_What is being asked:_
Resume the article page on α-synuclein blocking TrkB signaling in Parkinson's disease, writing on from the end of its abstract.

----- Page extract -----

Title

TrkB neurotrophic activities are blocked by α-synuclein, triggering dopaminergic cell death in Parkinson’s disease

Document Type

Article

Abstract

BDNF/TrkB neurotrophic signaling is essential for dopaminergic neuronal survival, and the activities are reduced in the substantial nigra (SN) of Parkinson’s disease (PD). However, whether α-Syn (alpha-synuclein) aggregation, a hallmark in the remaining SN neurons in PD, accounts for the neurotrophic inhibition remains elusive. Here we show that α-Syn selectively interacts with TrkB receptors and inhibits BDNF/TrkB signaling, leading to dopaminergic neuronal death. α-Syn binds to the kinase domain on TrkB, which is negatively regulated by BDNF or Fyn tyrosine kinase. Interestingly, α-Syn represses TrkB lipid raft distribution, decreases its internalization, and reduces its axonal trafficking. Moreover, α-Syn also reduces TrkB protein levels via up-regulation of TrkB ubiquitination. Remarkably, dopamine’s metabolite 3,4-Dihydroxyphenylacetaldehyde (DOPAL) stimulates the interaction between α-Syn and TrkB. Accordingly, MAO-B inhibitor rasagiline disrupts α-Syn/TrkB complex and rescues TrkB neurotrophic signaling, preventing α-Syn–induced dopaminergic neuronal death and restoring motor functions. Hence, our findings demonstrate a noble pathological role of α-Syn in antagonizing neurotrophic signaling, providing a molecular mechanism that accounts for its neurotoxicity in PD.

----- Dataset content -----

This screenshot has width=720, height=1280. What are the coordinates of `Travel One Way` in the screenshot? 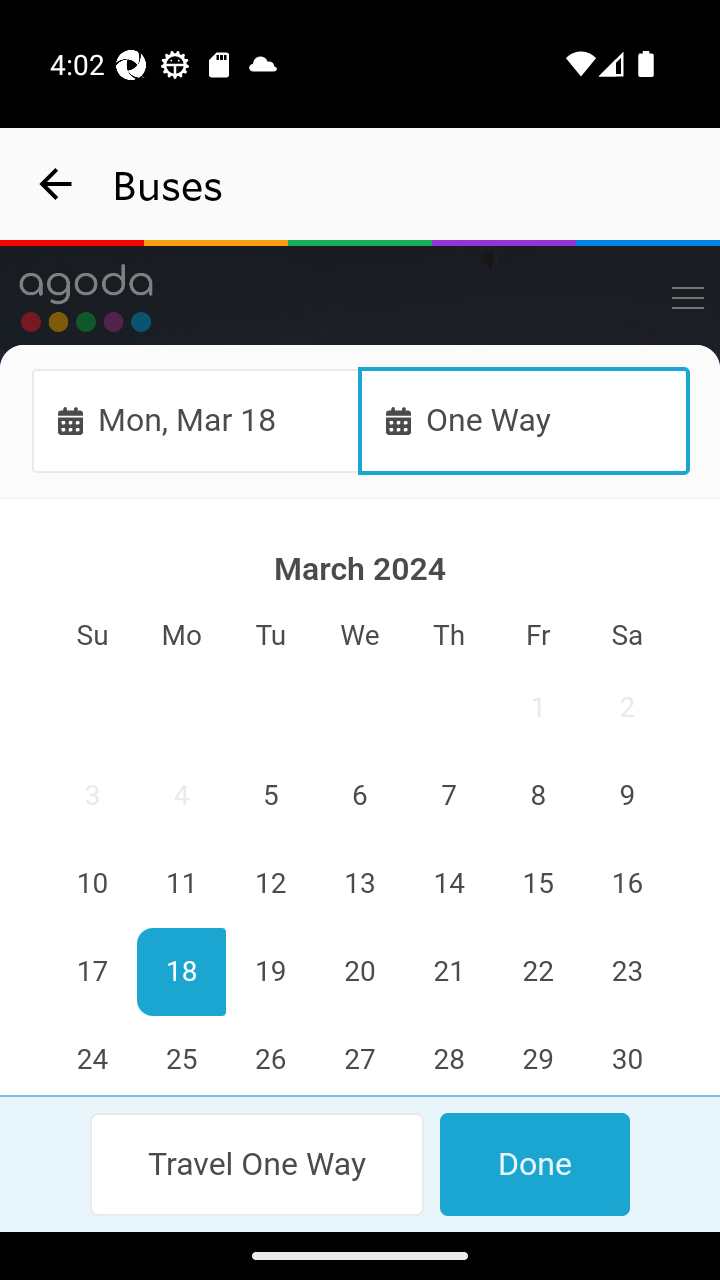 It's located at (258, 1164).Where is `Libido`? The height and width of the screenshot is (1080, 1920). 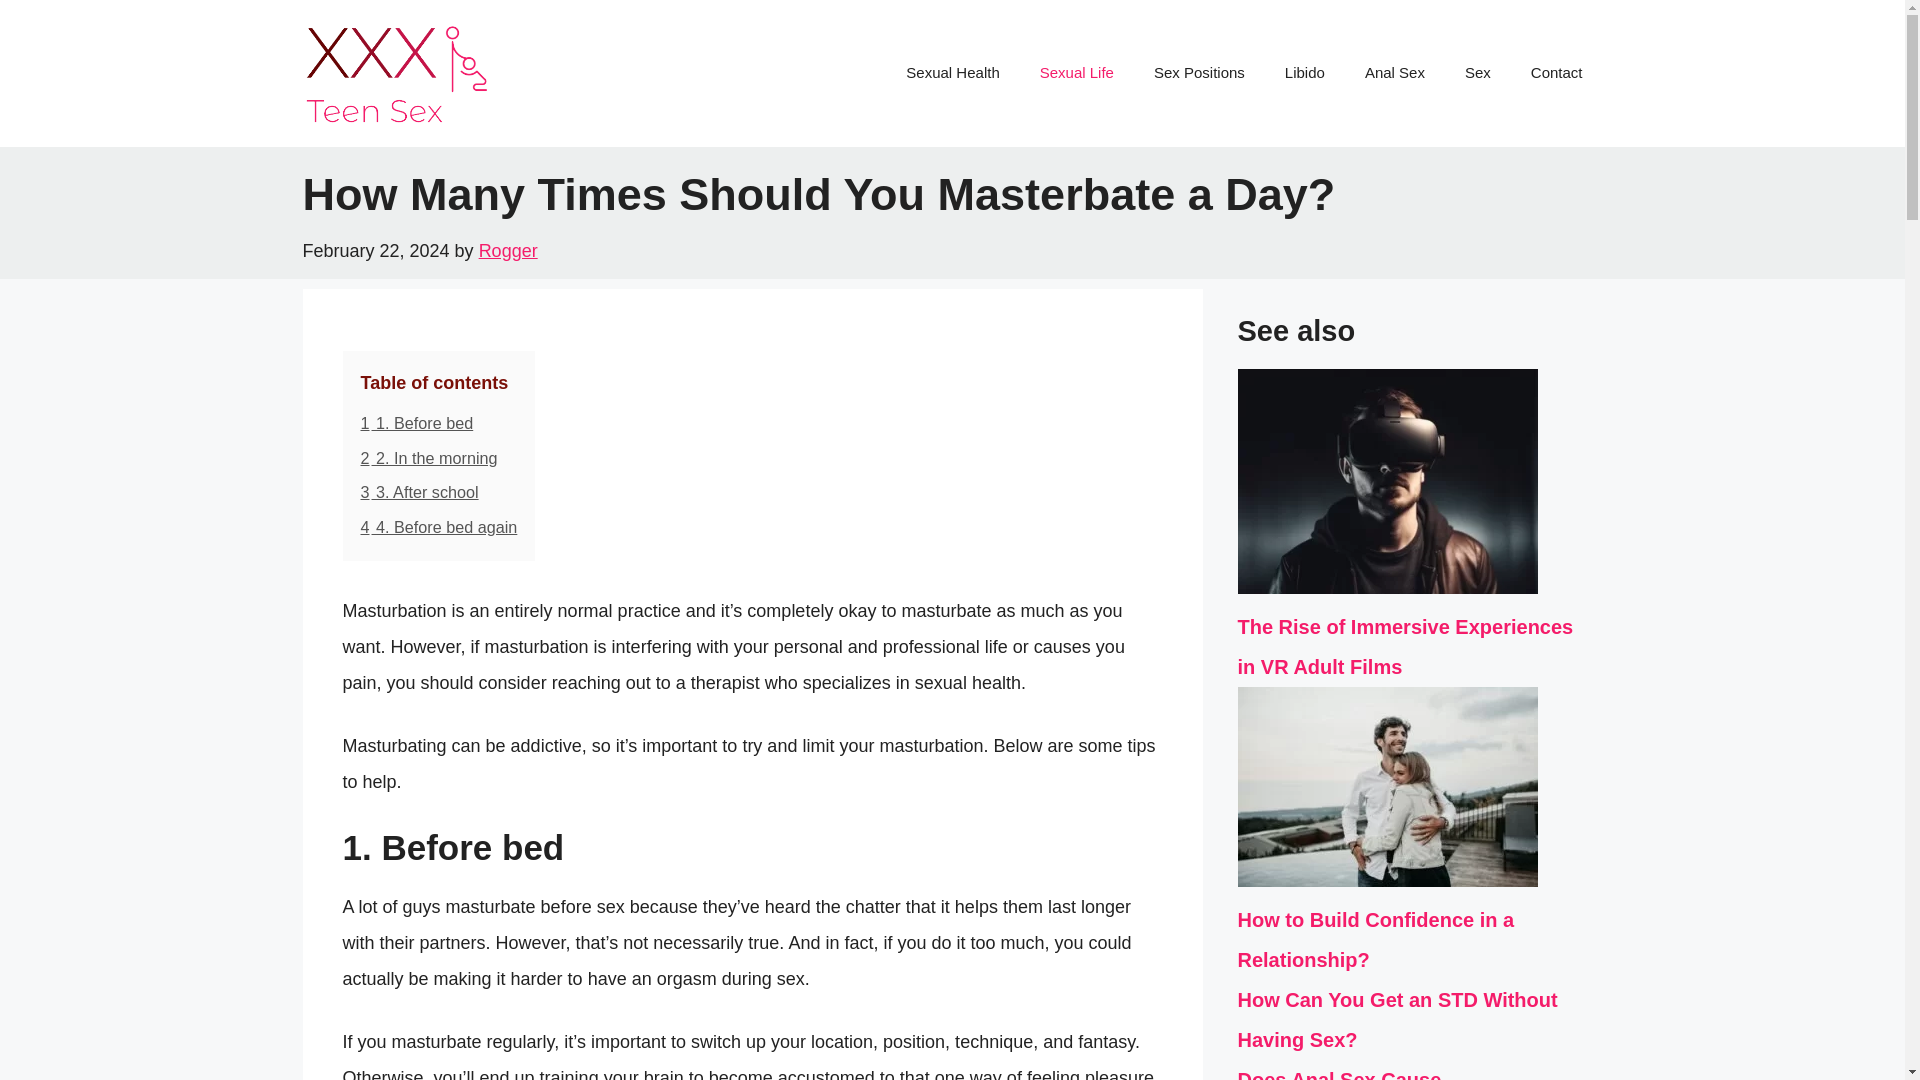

-----

_Exercise result:_
Keywords

Dopamine, Lewy bodies, Neurodegenerative diseases, Substantia nigra

Publication Date

10-3-2017

Publication Title

Proceedings of the National Academy of Sciences of the United States of America

ISSN

00278424

E-ISSN

10916490

Volume

114

Issue

40

First Page

10773

Last Page

10778

PubMed ID

28923922

Digital Object Identifier (DOI)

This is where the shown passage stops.